● Challenge: Copy the records from the start up to and including the line with "Open the All", swapping "Time view" for "Calendar view" and leaving everything else unchanged.

● Exercise data:
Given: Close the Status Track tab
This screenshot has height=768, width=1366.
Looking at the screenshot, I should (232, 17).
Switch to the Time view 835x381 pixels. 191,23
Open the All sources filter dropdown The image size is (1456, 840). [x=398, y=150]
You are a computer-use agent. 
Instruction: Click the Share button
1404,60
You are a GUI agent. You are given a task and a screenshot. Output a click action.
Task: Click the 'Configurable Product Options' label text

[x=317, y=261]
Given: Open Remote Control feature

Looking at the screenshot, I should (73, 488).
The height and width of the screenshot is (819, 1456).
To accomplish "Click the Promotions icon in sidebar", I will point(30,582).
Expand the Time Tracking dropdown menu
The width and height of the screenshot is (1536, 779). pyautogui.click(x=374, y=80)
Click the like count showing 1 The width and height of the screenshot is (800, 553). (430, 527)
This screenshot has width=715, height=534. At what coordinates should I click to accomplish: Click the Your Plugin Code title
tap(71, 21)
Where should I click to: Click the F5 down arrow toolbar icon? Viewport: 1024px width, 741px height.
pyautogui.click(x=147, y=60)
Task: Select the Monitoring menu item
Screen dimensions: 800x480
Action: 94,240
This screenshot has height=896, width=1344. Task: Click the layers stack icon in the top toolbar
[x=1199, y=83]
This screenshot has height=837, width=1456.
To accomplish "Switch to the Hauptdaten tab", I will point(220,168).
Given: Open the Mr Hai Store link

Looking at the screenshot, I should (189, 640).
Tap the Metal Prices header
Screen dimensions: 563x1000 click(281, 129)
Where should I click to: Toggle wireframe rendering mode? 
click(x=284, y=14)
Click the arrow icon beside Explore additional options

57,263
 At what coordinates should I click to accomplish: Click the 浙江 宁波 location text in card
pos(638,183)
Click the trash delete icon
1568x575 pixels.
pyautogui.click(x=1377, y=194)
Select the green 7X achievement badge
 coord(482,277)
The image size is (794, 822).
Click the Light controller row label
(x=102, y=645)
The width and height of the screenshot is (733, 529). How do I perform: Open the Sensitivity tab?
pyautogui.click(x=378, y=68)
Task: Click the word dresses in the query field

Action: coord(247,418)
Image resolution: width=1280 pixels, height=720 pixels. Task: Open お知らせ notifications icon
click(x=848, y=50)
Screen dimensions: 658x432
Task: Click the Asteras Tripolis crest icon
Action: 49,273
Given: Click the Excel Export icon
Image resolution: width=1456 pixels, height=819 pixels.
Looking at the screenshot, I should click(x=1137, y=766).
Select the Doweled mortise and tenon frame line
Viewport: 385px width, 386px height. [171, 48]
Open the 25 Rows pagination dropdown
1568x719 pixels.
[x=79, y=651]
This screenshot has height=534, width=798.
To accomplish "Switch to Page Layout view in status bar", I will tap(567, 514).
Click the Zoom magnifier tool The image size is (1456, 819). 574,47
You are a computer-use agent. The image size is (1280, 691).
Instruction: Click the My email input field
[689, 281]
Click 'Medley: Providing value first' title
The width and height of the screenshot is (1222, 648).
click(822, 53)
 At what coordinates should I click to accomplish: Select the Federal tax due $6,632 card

● Output:
Given: Close the Status Track tab
This screenshot has height=768, width=1366.
Looking at the screenshot, I should (232, 17).
Switch to the Calendar view 835x381 pixels. 191,23
Open the All sources filter dropdown The image size is (1456, 840). [x=398, y=150]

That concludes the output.